**Source document**
※ ※ ※
Is this a catharsis for them? In most cases, very likely. I can’t say that I even have the mechanism to relate. But what is the difference when many people today won’t believe them or suspect their motives from when it was “harder for women” at the time of the assaults? The very fact that they waited in silence for so many years hurts their case as much as anything Cosby could say in rebuttal – if he was saying much at all. He’s all lawyered up and this will all come to nothing. Perhaps that is the most aggravating thing of all.
I like justice. I like to know that when someone has been victimized, their offenders will be brought to justice and properly punished. That’s not going to happen here. Whether the stories of the women are true or not will never be tested; the statute of limitations has run out. What does that say about our system of justice? If this crime happened, isn’t it in the interest of society that the facts of this are examined rather than put them to an arbitrary timetable that an offender only has to wait out? Yet the crime of rape can be dismissed after a certain length of time even if the mental scars will survive a lifetime. Where is justice?
I suppose an argument can be made that there is no evidence, so any type of trial will have little more value than the decrees already handed down with impunity from the self-appointed and faceless arbiters of guilt and innocence who, of course, can see these things more clearly from their vantage point on the internet than those folk from the Department of Due Process. But there are more sins to go around than just the ones’ Mr. Cosby committed – allegedly (Gah, I hate that.) What other sins, you may ask? Why, the women who were violated didn’t speak up, so they allowed this predator to continue to do what he was doing and the only means for warning off potential victims was the comedy circuit grapevine. That worked really well, didn’t it? Some, doubtless, felt intimidated to say anything against a celebrity, but some were also thinking of their careers in their silence. Yes, maybe they were raped, but their inaction assured that others were in danger, as well. Courage thirty years after the fact doesn’t look much like courage to me.
I have no particular regard for Cosby; I didn’t watch his show and his comedy is definitely a take-it-or-leave-it proposition for me. The Fat Albert cartoon was pretty unwatchable and the Jell-O commercials were just a dirty joke waiting to happen. I am not defending him, but I am defending the idea that an accusation has to carry the burden of proof and a mob of voices speaking in concert is not proof. Because with every subsequent woman who comes out against Cosby is another who said nothing and did nothing when action would have meant a hell of a lot more. What can possibly happen as a result of all this? I want more than internet noise. I want proof and there is nothing. I want justice for victimized women and there is nothing. I want a justice system that says a crime is a crime and the passage of time does not change that. Short of a miracle or a crisis of conscience, all the angst will amount to little more than yet another empty media event… and some random stand-up comic got his 15 minutes of fame.
※ ※ ※
**Information supplied**
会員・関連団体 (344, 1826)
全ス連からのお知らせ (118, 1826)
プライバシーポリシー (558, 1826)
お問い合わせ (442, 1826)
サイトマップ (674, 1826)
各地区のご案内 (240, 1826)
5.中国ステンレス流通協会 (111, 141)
※ ※ ※
**Parts of the exercise**
- a) Decide whether each statement agrees with the essay on the Cosby accusations, answering yes or no and quoting the deciding words: (i) the writer watched Cosby's show; (ii) the writer says the statute of limitations has run out; (iii) the writer calls the Fat Albert cartoon pretty unwatchable.
- b) Copy word for word the passage of the essay on the Cosby accusations that begins at the words "Is this a catharsis" and stops after the words "thing of all.".
The rows have no connection to the essay on the Cosby accusations.

**Your written answers**
- a)
(i) No: "I didn’t watch his show"
(ii) Yes: "the statute of limitations has run out"
(iii) Yes: "The Fat Albert cartoon was pretty unwatchable"

- b)
Is this a catharsis for them? In most cases, very likely. I can’t say that I even have the mechanism to relate. But what is the difference when many people today won’t believe them or suspect their motives from when it was “harder for women” at the time of the assaults? The very fact that they waited in silence for so many years hurts their case as much as anything Cosby could say in rebuttal – if he was saying much at all. He’s all lawyered up and this will all come to nothing. Perhaps that is the most aggravating thing of all.